(PROBLEM DESCRIPTION): This exercise calls for the listing to be set down exactly.
- Opening Delimiter -
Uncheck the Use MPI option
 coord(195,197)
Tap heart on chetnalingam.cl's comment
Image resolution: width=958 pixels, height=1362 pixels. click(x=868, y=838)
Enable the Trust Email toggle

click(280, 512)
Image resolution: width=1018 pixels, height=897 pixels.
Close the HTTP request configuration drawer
- Closing Delimiter -
(TASK SOLUTION):
Uncheck the Use MPI option
 coord(195,197)
Tap heart on chetnalingam.cl's comment
Image resolution: width=958 pixels, height=1362 pixels. click(x=868, y=838)
Enable the Trust Email toggle

click(280, 512)
Image resolution: width=1018 pixels, height=897 pixels.
Close the HTTP request configuration drawer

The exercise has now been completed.